Он вздрогнул от неожиданности.
— Поломка? Ах, да… Кажется, вышел из строя барабан. Или цилиндр от барабана.
— Когда это произошло?
— Кажется, после ужина. Я сам не видел…
— Что сказал отец — эту штуку починили к тому времени, когда он уехал домой?
— Не помню. Какое это имеет значение? Делия, надеюсь, ты не станешь огорчаться из-за часов? Я же говорил тебе, что хорошо знаю отца.
— Он возвел это в ранг… чуть ли не преступления. Сказал что-то о дурном воспитании. Да, меня воспитывали иначе.
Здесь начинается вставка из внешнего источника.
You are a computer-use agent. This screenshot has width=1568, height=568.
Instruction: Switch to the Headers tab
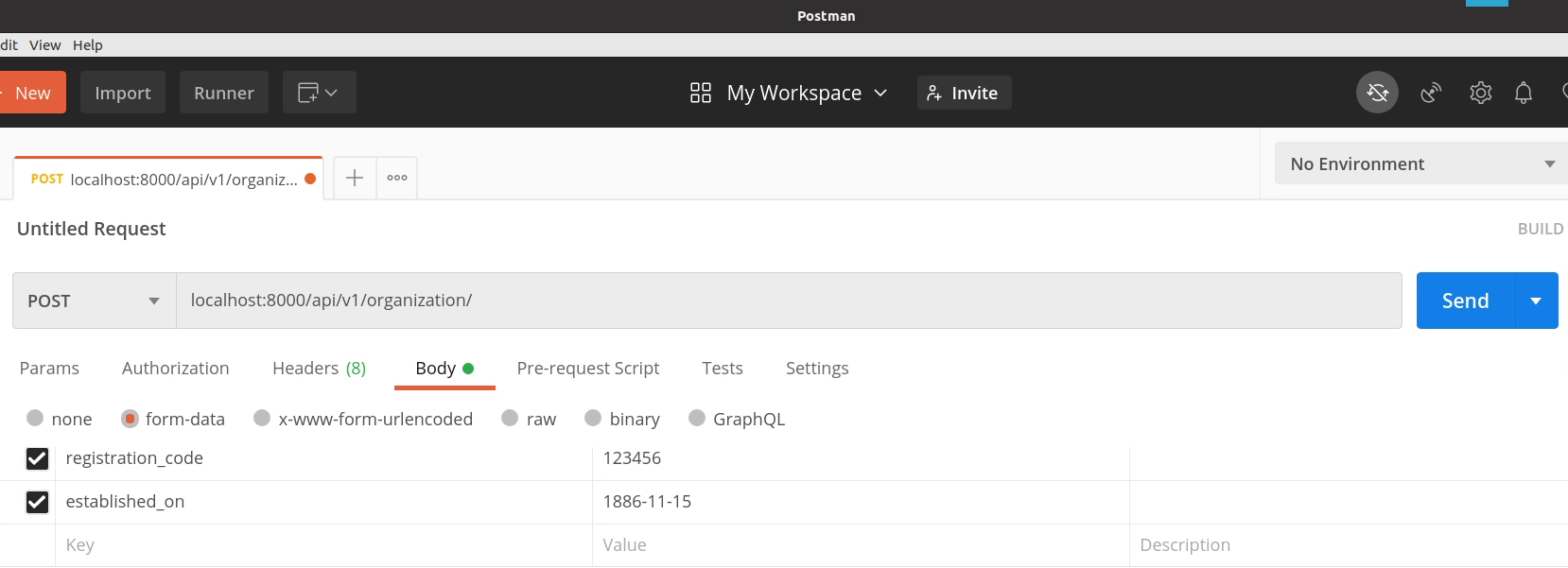(318, 369)
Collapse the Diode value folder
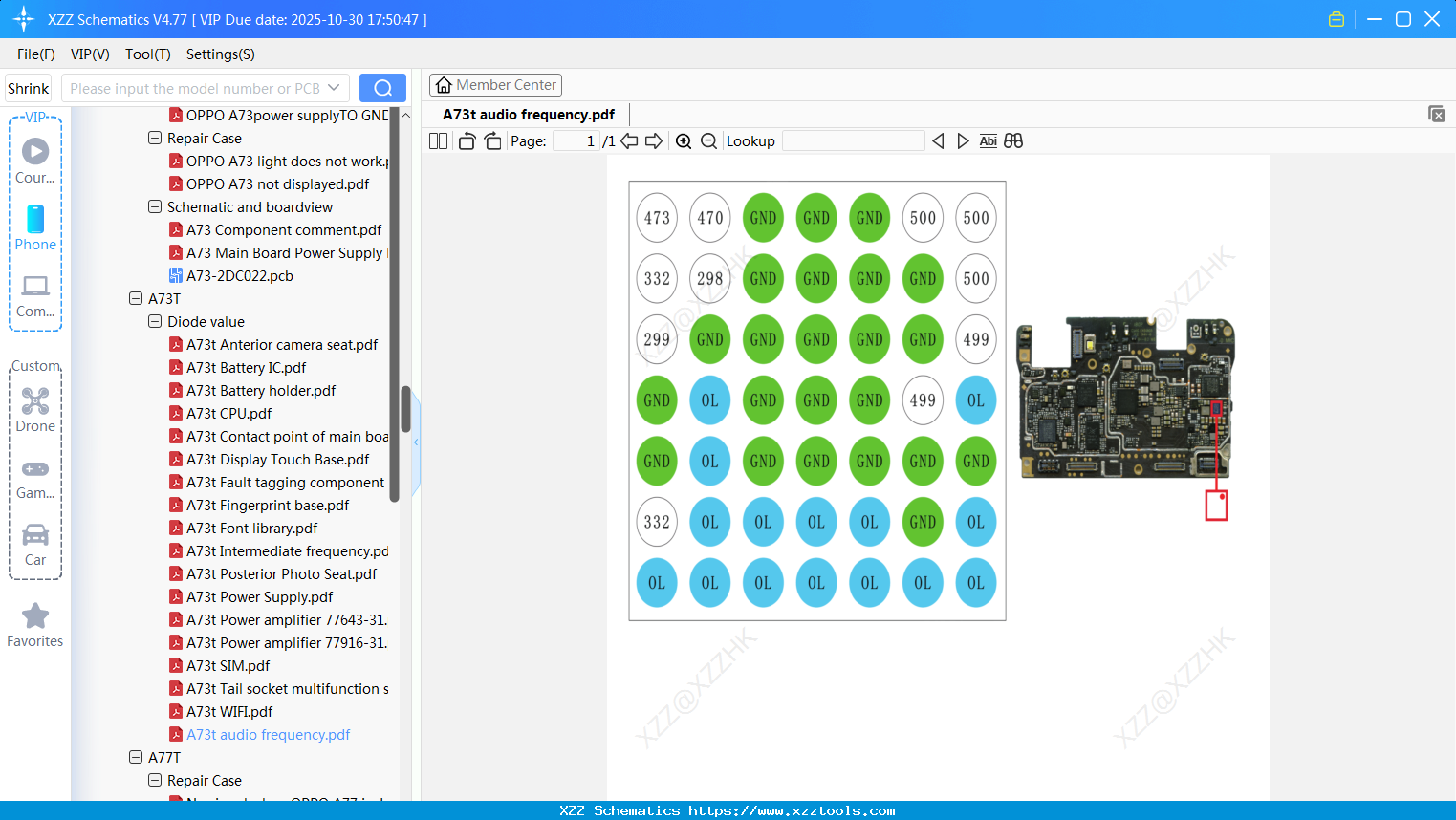This screenshot has height=820, width=1456. [x=155, y=322]
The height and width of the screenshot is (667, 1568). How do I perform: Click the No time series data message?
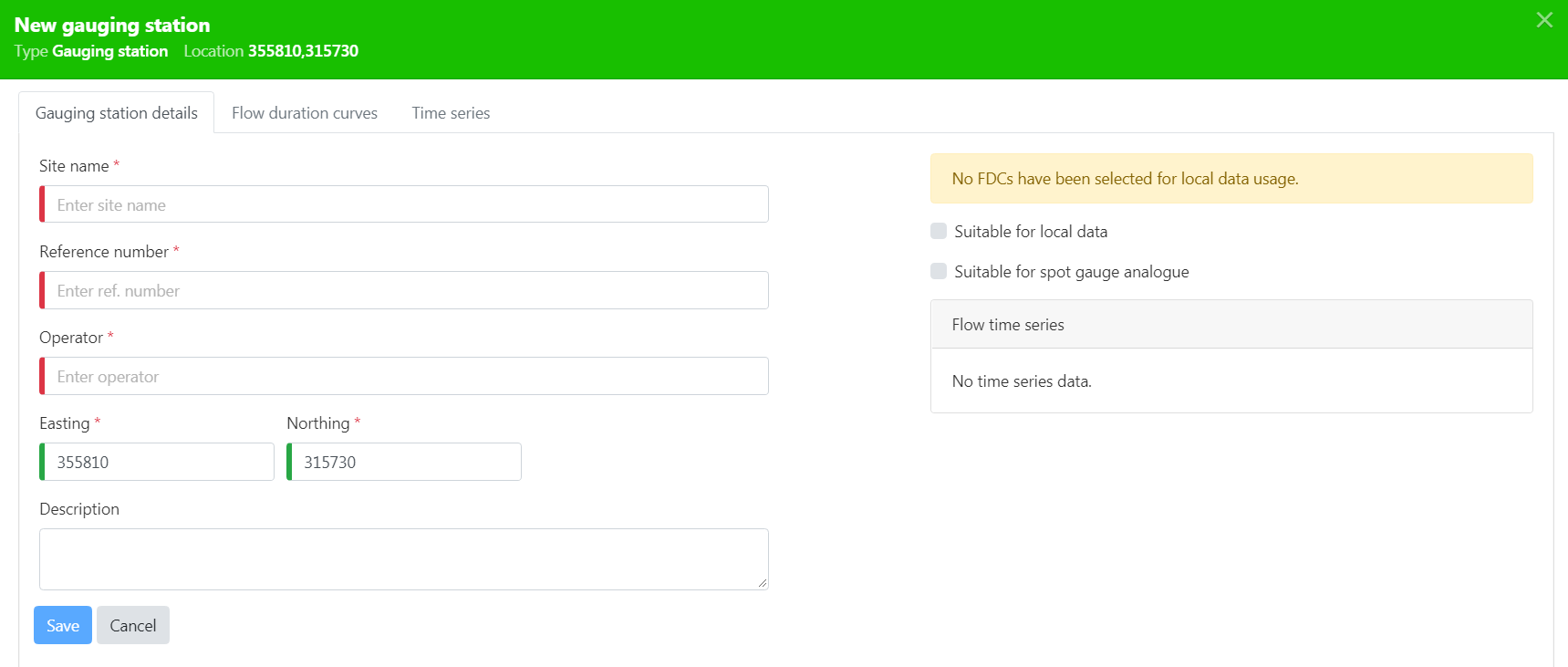click(1022, 381)
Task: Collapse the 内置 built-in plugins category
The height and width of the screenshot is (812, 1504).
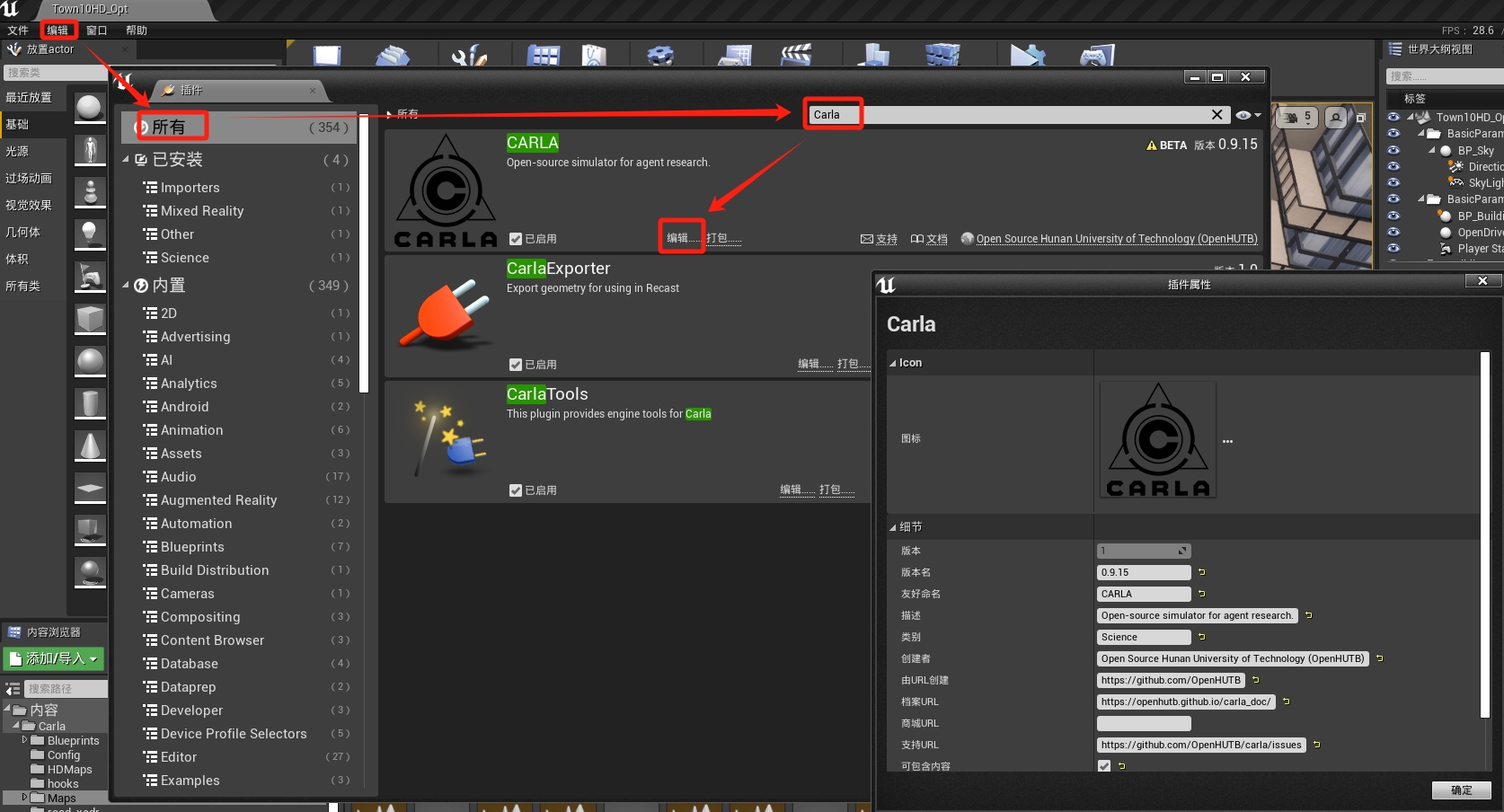Action: click(127, 286)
Учили видеть вещи в истинном свете, а не раздувать до небес. Господи, да разве можно было бы жить в большой семье, если усматривать в каждом мелком поступке чудовищный заговор?
Брук чихнул.
— Говорю тебе, дорогая, не нужно лезть в бутылку. Он вообще-то добрый, Просто для него это дело принципа. И дисциплины. И потом, он всегда побеждает — в любом споре.
Она, точно маленькая девочка, вытерла слезы тыльными сторонами пальцев.
— Но если я права?
— Понимаешь, как-то так оказывается, что правда всегда на его стороне.
— Так не бывает.
Брук с угрюмым выражением лица подошел к столу.
— Я попросил повара принести мне лимон. Хочу выпить на ночь горячего виски с камфорой. — Корделия не прореагировала. — Не стой там, а то тоже простудишься.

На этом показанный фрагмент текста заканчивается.